In a response to a U.S. government inquiry on the Meltdown/Spectre incident, Intel and other companies agreed that embargoing the disclosure of the vulnerabilities was the correct choice.
The Meltdown/Spectre incident brought the tech industry’s disclosure process for security issues to the public’s attention. As we reported before, the vulnerabilities were discovered by Google’s Project Zero research team. A multi-company initiative to fix them began in June 2017. To ensure there was enough time to develop fixes, the companies agreed to a non-disclosure policy that set the official reveal of the vulnerabilities on January 9. However, the story was leaked earlier, which ultimately forced the reveal to occur on January 3.
The U.S. government was not among those with advance knowledge of the vulnerabilities--it learned of them when the public did. Congress began an inquiry into the incident and sent letters to companies such as Intel, Amazon, Apple, Google, Microsoft, AMD, and Arm. The letter is published here and contains nine questions. The ones of particular interest are why the companies chose to embargo information about the vulnerabilities and whether the companies analyzed the risk of the vulnerabilities to U.S. infrastructure or the risk of delaying disclosure.
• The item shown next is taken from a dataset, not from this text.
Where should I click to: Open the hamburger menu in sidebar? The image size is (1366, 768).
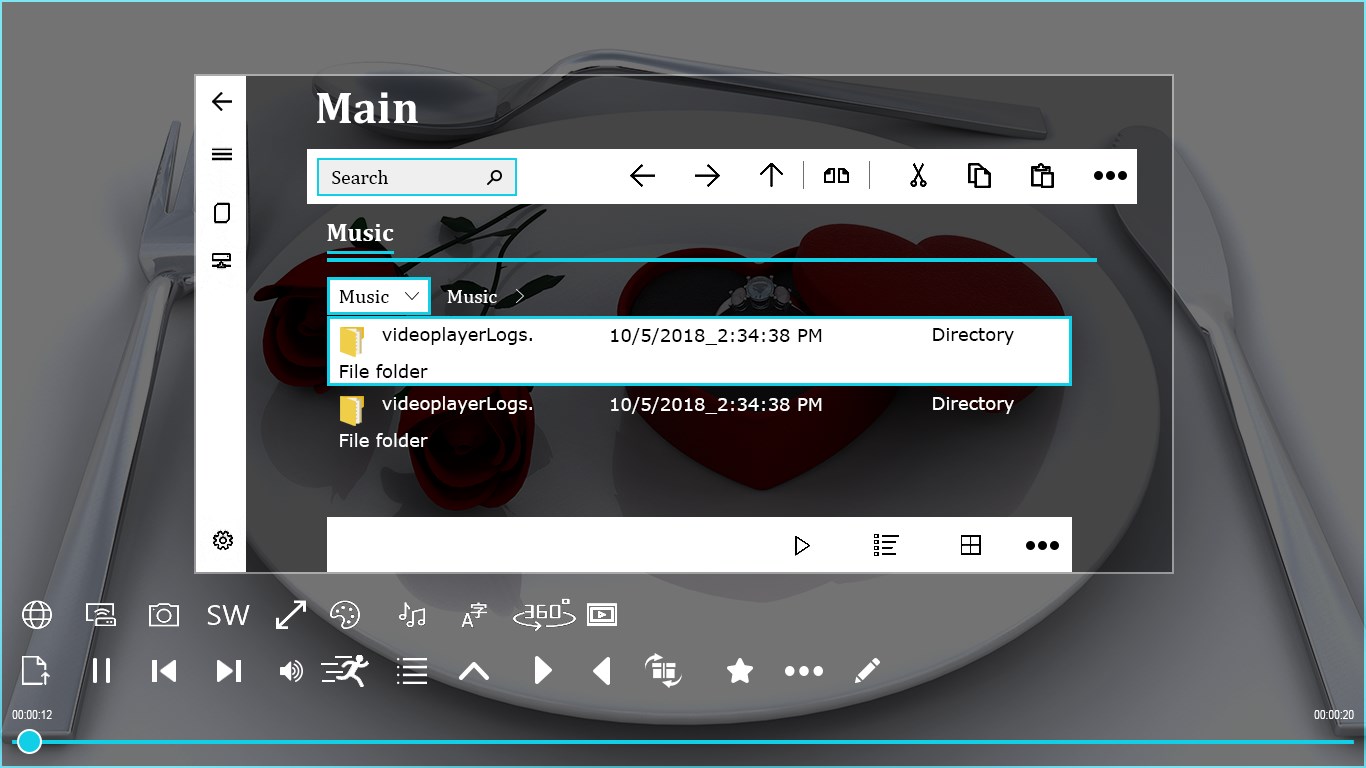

The response letters from the companies have been published, and they give an interesting view into the lead up to the Meltdown/Spectre incident. They make it pretty clear that Google began the initiative by disclosing the vulnerabilities to other companies, all of which collectively agreed to its standard policy, which provides a 90-day window for fixes to be developed before it makes a public disclosure. Due to the extent of the problem, the companies and Google agreed to extend the period to reach the originally intended disclosure date of January 9.
The focus will of course be on Intel’s letter. The company said it believes it acted correctly by maintaining, and later extending, the embargo. Its reasoning was that limited disclosure would allow for fixes to be developed, while public disclosure would only have increased the speed with which attackers could develop exploits, potentially outpacing the companies as they scrambled to patch the vulnerabilities.
Intel also didn’t believe that Meltdown/Spectre was a risk to the U.S. infrastructure. The company said there was no evidence that the vulnerabilities had been exploited and that any exploit code would have to be run locally. Because Intel understood that most U.S. infrastructure uses embedded systems that run embedded code, have no access to the internet, and cannot run multiple programs simultaneously, it did not see Meltdown/Spectre as a threat in that area.
Intel did not say why it chose not to disclose the vulnerabilities to the U.S. government, but it did admit to disclosing the issues to some partners, however. In late January, rumors circulated that Intel had discussed the vulnerabilities during the embargo with Chinese firms that are closely connected to the Chinese government, but Intel did not name any specific firms in its letter.
The response from Google is also interesting. The company sees its real responsibility as a neutral player that finds and notifies other companies of their vulnerabilities. The 90-day window is a policy that other companies can choose whether or not to follow. The decision on whether or not to disclose with the U.S. government, or any other parties, is left to them. Google is straightforward in its response: they don’t analyze the risk from others’ vulnerabilities. This response is a little different from the other software companies which effectively point fingers at the chipmakers.
AMD's and Arm’s responses are predictable. AMD agreed to Google’s deadlines and did not disclose the vulnerabilities to any parties. Its letter makes few references to the Spectre vulnerabilities, which AMD has admitted it is vulnerable to. Arm points out that its business model includes direct IP licensing and architecture IP licensing, but not chipmaking. Hence, the company has partial responsibility for chips that license its designs, but it has no ability to fix them. Arm said it worked with its customers on the issue.
Clearly, Intel continues to be the center of attention in the ongoing Meltdown/Spectre issue. Why it chose not to disclose with the U.S. government is up for question. Perhaps it was because the company thought it was useless to do so without having a fix in place. It’s easy to place blame on Intel, but let’s not forget that AMD and Arm CPUs are both partially involved in this incident too, and neither of them chose to disclose the vulnerabilities either.